[REQUEST]
List every line of the material that contains the word "label", copying each line in full.

══ DATA IN THIS EXERCISE ══

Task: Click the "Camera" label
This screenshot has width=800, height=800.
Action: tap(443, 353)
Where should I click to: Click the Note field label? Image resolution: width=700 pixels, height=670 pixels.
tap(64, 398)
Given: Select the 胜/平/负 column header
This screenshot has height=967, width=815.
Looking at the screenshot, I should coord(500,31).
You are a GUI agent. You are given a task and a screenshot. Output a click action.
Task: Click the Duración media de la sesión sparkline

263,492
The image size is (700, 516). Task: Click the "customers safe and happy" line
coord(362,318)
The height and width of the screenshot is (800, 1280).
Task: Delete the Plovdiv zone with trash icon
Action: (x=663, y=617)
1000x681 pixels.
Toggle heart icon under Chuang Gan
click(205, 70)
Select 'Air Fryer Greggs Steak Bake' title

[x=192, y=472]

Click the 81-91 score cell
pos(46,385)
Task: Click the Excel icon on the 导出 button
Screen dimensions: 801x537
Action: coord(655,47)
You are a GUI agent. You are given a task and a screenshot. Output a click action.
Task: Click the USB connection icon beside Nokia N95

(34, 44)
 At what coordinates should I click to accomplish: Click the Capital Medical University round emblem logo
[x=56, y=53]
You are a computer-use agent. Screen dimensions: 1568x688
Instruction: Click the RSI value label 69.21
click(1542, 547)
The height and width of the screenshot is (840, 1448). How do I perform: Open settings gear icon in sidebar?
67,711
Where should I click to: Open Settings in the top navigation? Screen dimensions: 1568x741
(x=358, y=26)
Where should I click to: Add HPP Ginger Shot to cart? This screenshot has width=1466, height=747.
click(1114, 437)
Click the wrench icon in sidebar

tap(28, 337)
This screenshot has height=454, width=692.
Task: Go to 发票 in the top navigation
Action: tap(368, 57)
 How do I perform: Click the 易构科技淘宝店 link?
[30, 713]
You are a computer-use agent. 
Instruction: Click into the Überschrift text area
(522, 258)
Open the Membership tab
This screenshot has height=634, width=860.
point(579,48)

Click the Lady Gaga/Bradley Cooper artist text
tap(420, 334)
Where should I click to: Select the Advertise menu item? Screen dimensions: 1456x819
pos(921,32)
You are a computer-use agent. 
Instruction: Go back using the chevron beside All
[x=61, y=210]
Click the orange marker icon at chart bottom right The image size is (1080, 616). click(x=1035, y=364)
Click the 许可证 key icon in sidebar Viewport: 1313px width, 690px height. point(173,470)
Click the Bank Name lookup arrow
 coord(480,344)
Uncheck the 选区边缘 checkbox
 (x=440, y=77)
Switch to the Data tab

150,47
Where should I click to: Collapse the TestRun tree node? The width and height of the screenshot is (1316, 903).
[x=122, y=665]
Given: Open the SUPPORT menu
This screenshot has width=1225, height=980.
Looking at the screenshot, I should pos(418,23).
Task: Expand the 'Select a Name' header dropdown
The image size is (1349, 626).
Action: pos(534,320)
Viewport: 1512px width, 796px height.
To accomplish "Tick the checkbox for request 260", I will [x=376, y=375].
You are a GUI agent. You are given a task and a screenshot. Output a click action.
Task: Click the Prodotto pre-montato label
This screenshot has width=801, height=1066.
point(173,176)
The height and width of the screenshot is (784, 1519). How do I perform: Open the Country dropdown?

═══

[TASK SOLUTION]
Task: Click the "Camera" label
Where should I click to: Click the Note field label? Image resolution: width=700 pixels, height=670 pixels.
Instruction: Click the RSI value label 69.21
Task: Click the Prodotto pre-montato label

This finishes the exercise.